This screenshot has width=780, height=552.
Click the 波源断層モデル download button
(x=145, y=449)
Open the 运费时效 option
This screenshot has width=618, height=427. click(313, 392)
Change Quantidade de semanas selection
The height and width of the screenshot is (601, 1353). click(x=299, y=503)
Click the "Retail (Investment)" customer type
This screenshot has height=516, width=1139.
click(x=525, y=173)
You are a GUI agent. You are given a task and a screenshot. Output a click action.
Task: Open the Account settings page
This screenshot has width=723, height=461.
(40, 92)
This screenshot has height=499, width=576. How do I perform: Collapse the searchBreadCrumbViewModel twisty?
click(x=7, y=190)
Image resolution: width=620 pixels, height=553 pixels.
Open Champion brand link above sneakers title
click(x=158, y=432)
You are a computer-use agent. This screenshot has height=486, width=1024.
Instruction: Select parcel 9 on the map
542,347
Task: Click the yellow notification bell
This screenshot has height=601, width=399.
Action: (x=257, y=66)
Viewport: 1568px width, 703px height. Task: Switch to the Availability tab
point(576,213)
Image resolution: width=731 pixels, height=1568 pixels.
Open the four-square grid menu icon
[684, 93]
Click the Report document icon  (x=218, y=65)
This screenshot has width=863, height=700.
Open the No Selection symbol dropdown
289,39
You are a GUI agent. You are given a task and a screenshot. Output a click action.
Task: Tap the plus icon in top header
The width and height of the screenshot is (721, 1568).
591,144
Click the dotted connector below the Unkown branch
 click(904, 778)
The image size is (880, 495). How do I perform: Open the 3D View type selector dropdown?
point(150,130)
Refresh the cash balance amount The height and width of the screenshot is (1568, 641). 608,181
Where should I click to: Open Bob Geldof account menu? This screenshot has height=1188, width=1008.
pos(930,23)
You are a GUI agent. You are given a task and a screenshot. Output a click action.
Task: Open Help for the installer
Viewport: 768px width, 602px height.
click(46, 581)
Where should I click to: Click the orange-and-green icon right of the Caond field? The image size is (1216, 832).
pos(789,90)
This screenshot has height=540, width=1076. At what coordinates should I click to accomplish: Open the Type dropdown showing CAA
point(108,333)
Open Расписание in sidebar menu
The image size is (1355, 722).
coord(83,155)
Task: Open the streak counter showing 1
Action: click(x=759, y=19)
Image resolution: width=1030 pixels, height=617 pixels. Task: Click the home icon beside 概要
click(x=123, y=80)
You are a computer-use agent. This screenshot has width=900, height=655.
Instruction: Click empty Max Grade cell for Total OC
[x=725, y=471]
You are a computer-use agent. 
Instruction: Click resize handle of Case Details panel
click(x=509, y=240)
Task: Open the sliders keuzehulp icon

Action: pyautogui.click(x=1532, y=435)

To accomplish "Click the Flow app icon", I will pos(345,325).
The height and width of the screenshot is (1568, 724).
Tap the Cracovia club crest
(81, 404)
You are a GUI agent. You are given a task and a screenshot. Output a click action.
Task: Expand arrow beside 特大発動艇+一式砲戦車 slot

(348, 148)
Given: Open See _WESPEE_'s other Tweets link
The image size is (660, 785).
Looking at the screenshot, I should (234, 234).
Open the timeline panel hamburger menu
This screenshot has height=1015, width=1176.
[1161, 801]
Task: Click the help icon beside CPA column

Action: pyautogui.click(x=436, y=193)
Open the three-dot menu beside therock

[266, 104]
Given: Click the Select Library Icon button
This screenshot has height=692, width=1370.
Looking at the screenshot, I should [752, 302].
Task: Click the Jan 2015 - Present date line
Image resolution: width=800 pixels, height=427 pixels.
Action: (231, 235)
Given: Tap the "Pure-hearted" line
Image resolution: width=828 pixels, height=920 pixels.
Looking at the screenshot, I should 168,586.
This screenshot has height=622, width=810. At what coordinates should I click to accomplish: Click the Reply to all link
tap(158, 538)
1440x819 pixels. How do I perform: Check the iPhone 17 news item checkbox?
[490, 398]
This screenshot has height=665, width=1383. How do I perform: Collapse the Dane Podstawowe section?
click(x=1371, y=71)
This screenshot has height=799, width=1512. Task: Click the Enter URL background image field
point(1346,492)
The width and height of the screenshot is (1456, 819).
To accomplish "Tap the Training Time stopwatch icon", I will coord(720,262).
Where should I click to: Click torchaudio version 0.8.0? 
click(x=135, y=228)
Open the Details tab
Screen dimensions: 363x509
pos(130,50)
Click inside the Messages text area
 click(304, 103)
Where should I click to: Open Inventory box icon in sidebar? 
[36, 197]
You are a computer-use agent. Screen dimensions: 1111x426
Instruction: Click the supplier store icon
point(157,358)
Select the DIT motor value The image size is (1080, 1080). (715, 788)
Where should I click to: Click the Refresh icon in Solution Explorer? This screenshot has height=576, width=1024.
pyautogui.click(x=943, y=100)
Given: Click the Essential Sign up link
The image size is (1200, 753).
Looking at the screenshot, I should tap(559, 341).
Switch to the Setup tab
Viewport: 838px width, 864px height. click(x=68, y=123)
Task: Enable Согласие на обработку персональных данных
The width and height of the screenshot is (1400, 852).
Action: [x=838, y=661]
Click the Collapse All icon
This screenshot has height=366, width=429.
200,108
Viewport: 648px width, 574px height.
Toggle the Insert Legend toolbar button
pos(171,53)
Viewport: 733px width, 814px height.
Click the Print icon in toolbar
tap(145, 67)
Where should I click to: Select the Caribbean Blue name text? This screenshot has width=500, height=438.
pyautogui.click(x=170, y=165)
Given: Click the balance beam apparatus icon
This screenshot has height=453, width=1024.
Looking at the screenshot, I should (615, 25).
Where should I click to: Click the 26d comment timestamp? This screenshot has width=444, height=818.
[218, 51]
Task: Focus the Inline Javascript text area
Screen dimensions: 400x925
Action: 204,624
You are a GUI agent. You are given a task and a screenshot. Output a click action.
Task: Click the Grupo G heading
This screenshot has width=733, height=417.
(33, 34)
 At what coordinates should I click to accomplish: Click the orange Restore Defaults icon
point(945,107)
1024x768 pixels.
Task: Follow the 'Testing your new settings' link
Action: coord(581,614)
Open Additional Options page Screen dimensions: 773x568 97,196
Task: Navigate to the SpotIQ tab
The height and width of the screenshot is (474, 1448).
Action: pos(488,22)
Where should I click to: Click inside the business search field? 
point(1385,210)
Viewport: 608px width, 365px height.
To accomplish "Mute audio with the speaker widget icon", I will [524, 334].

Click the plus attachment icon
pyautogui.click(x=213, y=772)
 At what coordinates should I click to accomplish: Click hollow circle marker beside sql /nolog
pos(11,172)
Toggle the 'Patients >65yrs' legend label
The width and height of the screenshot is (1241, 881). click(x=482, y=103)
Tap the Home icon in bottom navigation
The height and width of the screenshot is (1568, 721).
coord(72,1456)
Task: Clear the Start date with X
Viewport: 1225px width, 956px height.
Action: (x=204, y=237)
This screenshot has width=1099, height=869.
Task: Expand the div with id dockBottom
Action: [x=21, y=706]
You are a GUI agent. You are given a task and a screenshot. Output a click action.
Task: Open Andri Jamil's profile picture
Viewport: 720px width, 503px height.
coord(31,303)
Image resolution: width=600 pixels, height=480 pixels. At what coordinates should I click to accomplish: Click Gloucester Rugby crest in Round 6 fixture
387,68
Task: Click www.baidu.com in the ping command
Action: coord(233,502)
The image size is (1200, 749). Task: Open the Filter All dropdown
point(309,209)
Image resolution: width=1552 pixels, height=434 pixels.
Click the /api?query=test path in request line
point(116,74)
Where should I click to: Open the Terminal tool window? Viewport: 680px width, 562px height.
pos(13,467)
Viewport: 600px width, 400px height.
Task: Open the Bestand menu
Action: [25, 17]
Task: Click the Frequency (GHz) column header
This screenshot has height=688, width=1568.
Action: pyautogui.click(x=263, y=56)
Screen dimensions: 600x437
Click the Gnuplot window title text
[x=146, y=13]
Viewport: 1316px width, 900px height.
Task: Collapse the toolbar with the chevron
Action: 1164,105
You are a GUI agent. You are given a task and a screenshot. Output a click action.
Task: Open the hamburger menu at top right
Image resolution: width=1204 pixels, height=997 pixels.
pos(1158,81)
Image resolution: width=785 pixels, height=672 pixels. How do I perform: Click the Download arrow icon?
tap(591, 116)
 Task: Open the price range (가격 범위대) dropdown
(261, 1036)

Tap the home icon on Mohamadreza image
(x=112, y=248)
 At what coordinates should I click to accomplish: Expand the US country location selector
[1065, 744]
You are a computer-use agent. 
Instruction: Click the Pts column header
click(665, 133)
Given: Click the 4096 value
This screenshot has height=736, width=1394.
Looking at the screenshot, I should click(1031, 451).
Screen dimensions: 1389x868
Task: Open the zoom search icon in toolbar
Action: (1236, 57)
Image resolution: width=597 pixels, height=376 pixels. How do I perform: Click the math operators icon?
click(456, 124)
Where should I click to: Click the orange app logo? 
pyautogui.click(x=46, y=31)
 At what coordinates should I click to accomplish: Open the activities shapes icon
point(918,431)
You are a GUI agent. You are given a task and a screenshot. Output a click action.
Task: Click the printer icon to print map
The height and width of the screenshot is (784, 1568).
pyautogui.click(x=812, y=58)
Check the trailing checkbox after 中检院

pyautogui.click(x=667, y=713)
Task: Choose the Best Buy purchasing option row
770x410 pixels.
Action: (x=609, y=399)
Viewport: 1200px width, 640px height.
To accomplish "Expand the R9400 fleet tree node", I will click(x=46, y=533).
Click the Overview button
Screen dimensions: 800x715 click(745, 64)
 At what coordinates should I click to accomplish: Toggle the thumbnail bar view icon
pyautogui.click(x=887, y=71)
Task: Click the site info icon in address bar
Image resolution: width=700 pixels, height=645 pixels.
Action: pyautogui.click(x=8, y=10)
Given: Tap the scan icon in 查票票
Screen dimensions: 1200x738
####
Give back, unchanged, the run of lines in the listing above that begins at the line containing "Toggle the Insert Legend toolbar button" and ends at the line containing "Task: Navigate to the SpotIQ tab", both included.

> _Response area_:
Toggle the Insert Legend toolbar button
pos(171,53)
Viewport: 733px width, 814px height.
Click the Print icon in toolbar
tap(145, 67)
Where should I click to: Select the Caribbean Blue name text? This screenshot has width=500, height=438.
pyautogui.click(x=170, y=165)
Given: Click the balance beam apparatus icon
This screenshot has height=453, width=1024.
Looking at the screenshot, I should (615, 25).
Where should I click to: Click the 26d comment timestamp? This screenshot has width=444, height=818.
[218, 51]
Task: Focus the Inline Javascript text area
Screen dimensions: 400x925
Action: 204,624
You are a GUI agent. You are given a task and a screenshot. Output a click action.
Task: Click the Grupo G heading
This screenshot has width=733, height=417.
(33, 34)
 At what coordinates should I click to accomplish: Click the orange Restore Defaults icon
point(945,107)
1024x768 pixels.
Task: Follow the 'Testing your new settings' link
Action: coord(581,614)
Open Additional Options page Screen dimensions: 773x568 97,196
Task: Navigate to the SpotIQ tab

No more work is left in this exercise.